I know this question has a ton of variables and that no one could possibly account for all the variables, but does anybody have any thoughts about the possible dangers of dropping trees near a septic tank. I have a guy that wants me to drop some trees for him, but they are near his septic tank and he's worried about damaging it. I haven't seen the trees, but supposedly they're in the neighborhood of 12-18 inch diameter and 75 feet tall (some type of maple). I don't know where the septic tank is in relation to the tree, so that's certainly going to change the impact force.

The way it sounds, there's room to drop the trees without hitting the area over the septic tank anyway, but I'm trying to think of the "what-if" situations. Regardless, it isn't something I've really thought about before and thought it might be a good topic to discuss.


----------



## Dadatwins (Aug 6, 2007)

habanero said:


> I know this question has a ton of variables and that no one could possibly account for all the variables, but does anybody have any thoughts about the possible dangers of dropping trees near a septic tank. I have a guy that wants me to drop some trees for him, but they are near his septic tank and he's worried about damaging it. I haven't seen the trees, but supposedly they're in the neighborhood of 12-18 inch diameter and 75 feet tall (some type of maple). I don't know where the septic tank is in relation to the tree, so that's certainly going to change the impact force.
> 
> The way it sounds, there's room to drop the trees without hitting the area over the septic tank anyway, but I'm trying to think of the "what-if" situations. Regardless, it isn't something I've really thought about before and thought it might be a good topic to discuss.
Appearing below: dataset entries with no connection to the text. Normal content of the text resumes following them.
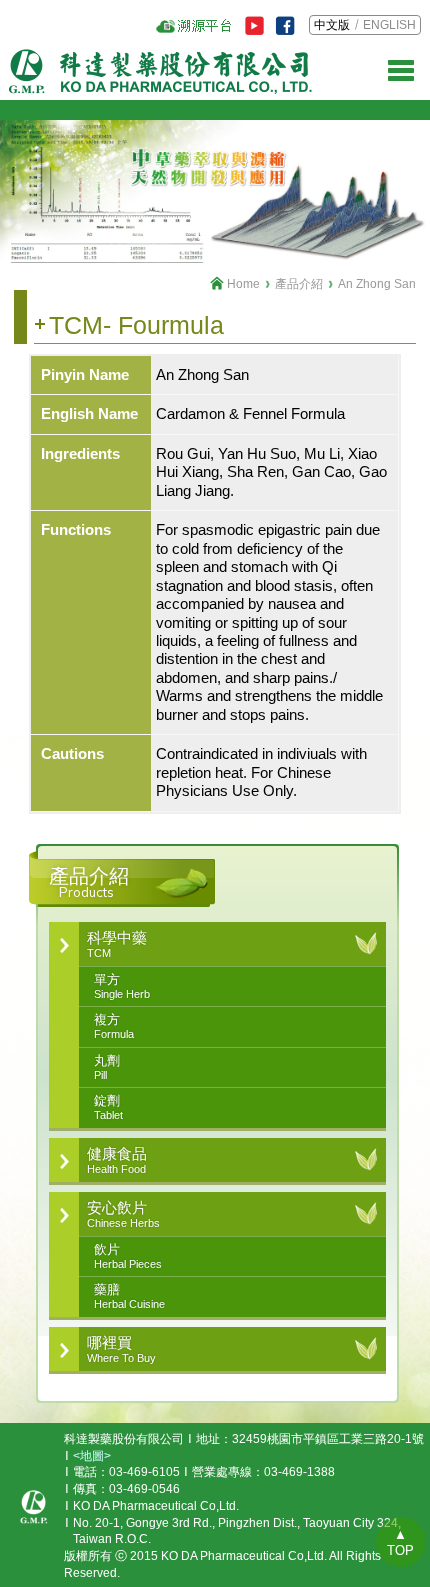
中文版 (332, 25)
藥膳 (129, 1296)
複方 (114, 1026)
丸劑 (107, 1067)
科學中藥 (117, 944)
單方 (122, 986)
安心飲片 (123, 1214)
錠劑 (108, 1107)
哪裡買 (121, 1349)
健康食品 (117, 1160)
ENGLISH (389, 25)
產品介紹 (299, 284)
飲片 (128, 1256)
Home (243, 284)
Dropping anything on or near a septic tank could very quickly turn into a 'Messy' situation. No pun intended.


----------



## Firewood Guy USA (Aug 6, 2007)

habanero said:


> I know this question has a ton of variables and that no one could possibly account for all the variables, but does anybody have any thoughts about the possible dangers of dropping trees near a septic tank. I have a guy that wants me to drop some trees for him, but they are near his septic tank and he's worried about damaging it. I haven't seen the trees, but supposedly they're in the neighborhood of 12-18 inch diameter and 75 feet tall (some type of maple). I don't know where the septic tank is in relation to the tree, so that's certainly going to change the impact force.
> 
> The way it sounds, there's room to drop the trees without hitting the area over the septic tank anyway, but I'm trying to think of the "what-if" situations. Regardless, it isn't something I've really thought about before and thought it might be a good topic to discuss.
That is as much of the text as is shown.